An exact copy of the entries is needed, with every line included.

(Saved data entries)
BEGIN

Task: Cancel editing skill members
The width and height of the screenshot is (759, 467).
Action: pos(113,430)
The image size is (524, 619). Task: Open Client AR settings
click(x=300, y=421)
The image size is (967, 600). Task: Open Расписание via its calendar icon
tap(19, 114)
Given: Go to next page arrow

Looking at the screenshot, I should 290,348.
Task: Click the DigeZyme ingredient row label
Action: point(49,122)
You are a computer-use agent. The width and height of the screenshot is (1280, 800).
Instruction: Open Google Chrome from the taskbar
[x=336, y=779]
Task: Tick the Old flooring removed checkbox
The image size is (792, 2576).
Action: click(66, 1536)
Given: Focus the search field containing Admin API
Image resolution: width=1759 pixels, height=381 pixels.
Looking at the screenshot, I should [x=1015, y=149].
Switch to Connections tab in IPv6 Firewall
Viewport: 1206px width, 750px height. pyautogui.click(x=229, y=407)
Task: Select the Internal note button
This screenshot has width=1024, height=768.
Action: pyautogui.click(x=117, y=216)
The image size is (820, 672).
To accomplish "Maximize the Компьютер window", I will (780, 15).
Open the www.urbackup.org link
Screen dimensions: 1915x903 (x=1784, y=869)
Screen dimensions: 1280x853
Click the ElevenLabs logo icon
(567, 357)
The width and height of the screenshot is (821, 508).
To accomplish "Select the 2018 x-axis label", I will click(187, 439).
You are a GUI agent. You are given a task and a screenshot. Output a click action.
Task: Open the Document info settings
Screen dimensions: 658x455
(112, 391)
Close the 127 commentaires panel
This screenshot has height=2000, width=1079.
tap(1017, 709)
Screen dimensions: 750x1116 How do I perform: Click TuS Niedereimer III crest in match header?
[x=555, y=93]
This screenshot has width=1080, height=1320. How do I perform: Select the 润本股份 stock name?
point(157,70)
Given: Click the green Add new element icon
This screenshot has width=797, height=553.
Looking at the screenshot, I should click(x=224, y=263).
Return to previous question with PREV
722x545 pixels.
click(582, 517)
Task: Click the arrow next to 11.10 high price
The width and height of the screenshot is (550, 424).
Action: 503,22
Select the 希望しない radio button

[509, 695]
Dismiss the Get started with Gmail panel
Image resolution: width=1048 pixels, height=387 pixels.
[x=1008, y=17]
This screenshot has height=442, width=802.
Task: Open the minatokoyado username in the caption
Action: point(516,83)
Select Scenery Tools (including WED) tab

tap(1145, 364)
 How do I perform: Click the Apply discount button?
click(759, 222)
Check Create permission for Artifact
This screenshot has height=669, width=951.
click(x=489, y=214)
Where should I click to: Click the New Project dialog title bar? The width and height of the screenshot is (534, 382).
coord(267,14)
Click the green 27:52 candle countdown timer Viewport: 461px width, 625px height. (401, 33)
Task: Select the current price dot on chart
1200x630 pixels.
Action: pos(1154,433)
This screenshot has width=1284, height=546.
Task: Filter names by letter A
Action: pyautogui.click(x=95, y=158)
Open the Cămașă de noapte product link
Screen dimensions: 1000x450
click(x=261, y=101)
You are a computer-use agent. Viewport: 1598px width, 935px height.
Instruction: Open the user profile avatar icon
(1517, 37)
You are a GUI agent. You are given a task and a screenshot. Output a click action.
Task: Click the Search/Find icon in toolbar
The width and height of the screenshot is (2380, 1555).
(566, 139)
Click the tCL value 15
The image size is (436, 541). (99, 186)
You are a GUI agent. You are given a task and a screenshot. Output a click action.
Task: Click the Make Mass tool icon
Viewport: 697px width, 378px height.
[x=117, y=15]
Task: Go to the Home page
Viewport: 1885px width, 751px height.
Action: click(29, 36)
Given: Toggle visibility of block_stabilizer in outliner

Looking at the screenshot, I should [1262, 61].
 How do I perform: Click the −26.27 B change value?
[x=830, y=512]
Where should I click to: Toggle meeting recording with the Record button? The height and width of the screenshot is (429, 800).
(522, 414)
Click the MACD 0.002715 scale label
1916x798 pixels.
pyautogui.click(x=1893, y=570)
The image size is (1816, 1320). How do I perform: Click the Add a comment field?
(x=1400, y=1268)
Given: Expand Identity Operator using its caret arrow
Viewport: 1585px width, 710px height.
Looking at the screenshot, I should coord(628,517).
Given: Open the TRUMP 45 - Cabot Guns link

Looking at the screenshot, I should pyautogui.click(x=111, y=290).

END

**Solution to this problem**.
Task: Cancel editing skill members
The width and height of the screenshot is (759, 467).
Action: pos(113,430)
The image size is (524, 619). Task: Open Client AR settings
click(x=300, y=421)
The image size is (967, 600). Task: Open Расписание via its calendar icon
tap(19, 114)
Given: Go to next page arrow

Looking at the screenshot, I should 290,348.
Task: Click the DigeZyme ingredient row label
Action: point(49,122)
You are a computer-use agent. The width and height of the screenshot is (1280, 800).
Instruction: Open Google Chrome from the taskbar
[x=336, y=779]
Task: Tick the Old flooring removed checkbox
The image size is (792, 2576).
Action: click(66, 1536)
Given: Focus the search field containing Admin API
Image resolution: width=1759 pixels, height=381 pixels.
Looking at the screenshot, I should [x=1015, y=149].
Switch to Connections tab in IPv6 Firewall
Viewport: 1206px width, 750px height. pyautogui.click(x=229, y=407)
Task: Select the Internal note button
This screenshot has width=1024, height=768.
Action: pyautogui.click(x=117, y=216)
The image size is (820, 672).
To accomplish "Maximize the Компьютер window", I will (780, 15).
Open the www.urbackup.org link
Screen dimensions: 1915x903 (x=1784, y=869)
Screen dimensions: 1280x853
Click the ElevenLabs logo icon
(567, 357)
The width and height of the screenshot is (821, 508).
To accomplish "Select the 2018 x-axis label", I will click(187, 439).
You are a GUI agent. You are given a task and a screenshot. Output a click action.
Task: Open the Document info settings
Screen dimensions: 658x455
(112, 391)
Close the 127 commentaires panel
This screenshot has height=2000, width=1079.
tap(1017, 709)
Screen dimensions: 750x1116 How do I perform: Click TuS Niedereimer III crest in match header?
[x=555, y=93]
This screenshot has width=1080, height=1320. How do I perform: Select the 润本股份 stock name?
point(157,70)
Given: Click the green Add new element icon
This screenshot has width=797, height=553.
Looking at the screenshot, I should click(x=224, y=263).
Return to previous question with PREV
722x545 pixels.
click(582, 517)
Task: Click the arrow next to 11.10 high price
The width and height of the screenshot is (550, 424).
Action: 503,22
Select the 希望しない radio button

[509, 695]
Dismiss the Get started with Gmail panel
Image resolution: width=1048 pixels, height=387 pixels.
[x=1008, y=17]
This screenshot has height=442, width=802.
Task: Open the minatokoyado username in the caption
Action: point(516,83)
Select Scenery Tools (including WED) tab

tap(1145, 364)
 How do I perform: Click the Apply discount button?
click(759, 222)
Check Create permission for Artifact
This screenshot has height=669, width=951.
click(x=489, y=214)
Where should I click to: Click the New Project dialog title bar? The width and height of the screenshot is (534, 382).
coord(267,14)
Click the green 27:52 candle countdown timer Viewport: 461px width, 625px height. (401, 33)
Task: Select the current price dot on chart
1200x630 pixels.
Action: pos(1154,433)
This screenshot has width=1284, height=546.
Task: Filter names by letter A
Action: pyautogui.click(x=95, y=158)
Open the Cămașă de noapte product link
Screen dimensions: 1000x450
click(x=261, y=101)
You are a computer-use agent. Viewport: 1598px width, 935px height.
Instruction: Open the user profile avatar icon
(1517, 37)
You are a GUI agent. You are given a task and a screenshot. Output a click action.
Task: Click the Search/Find icon in toolbar
The width and height of the screenshot is (2380, 1555).
(566, 139)
Click the tCL value 15
The image size is (436, 541). (99, 186)
You are a GUI agent. You are given a task and a screenshot. Output a click action.
Task: Click the Make Mass tool icon
Viewport: 697px width, 378px height.
[x=117, y=15]
Task: Go to the Home page
Viewport: 1885px width, 751px height.
Action: click(29, 36)
Given: Toggle visibility of block_stabilizer in outliner

Looking at the screenshot, I should [1262, 61].
 How do I perform: Click the −26.27 B change value?
[x=830, y=512]
Where should I click to: Toggle meeting recording with the Record button? The height and width of the screenshot is (429, 800).
(522, 414)
Click the MACD 0.002715 scale label
1916x798 pixels.
pyautogui.click(x=1893, y=570)
The image size is (1816, 1320). How do I perform: Click the Add a comment field?
(x=1400, y=1268)
Given: Expand Identity Operator using its caret arrow
Viewport: 1585px width, 710px height.
Looking at the screenshot, I should coord(628,517).
Given: Open the TRUMP 45 - Cabot Guns link

Looking at the screenshot, I should pyautogui.click(x=111, y=290).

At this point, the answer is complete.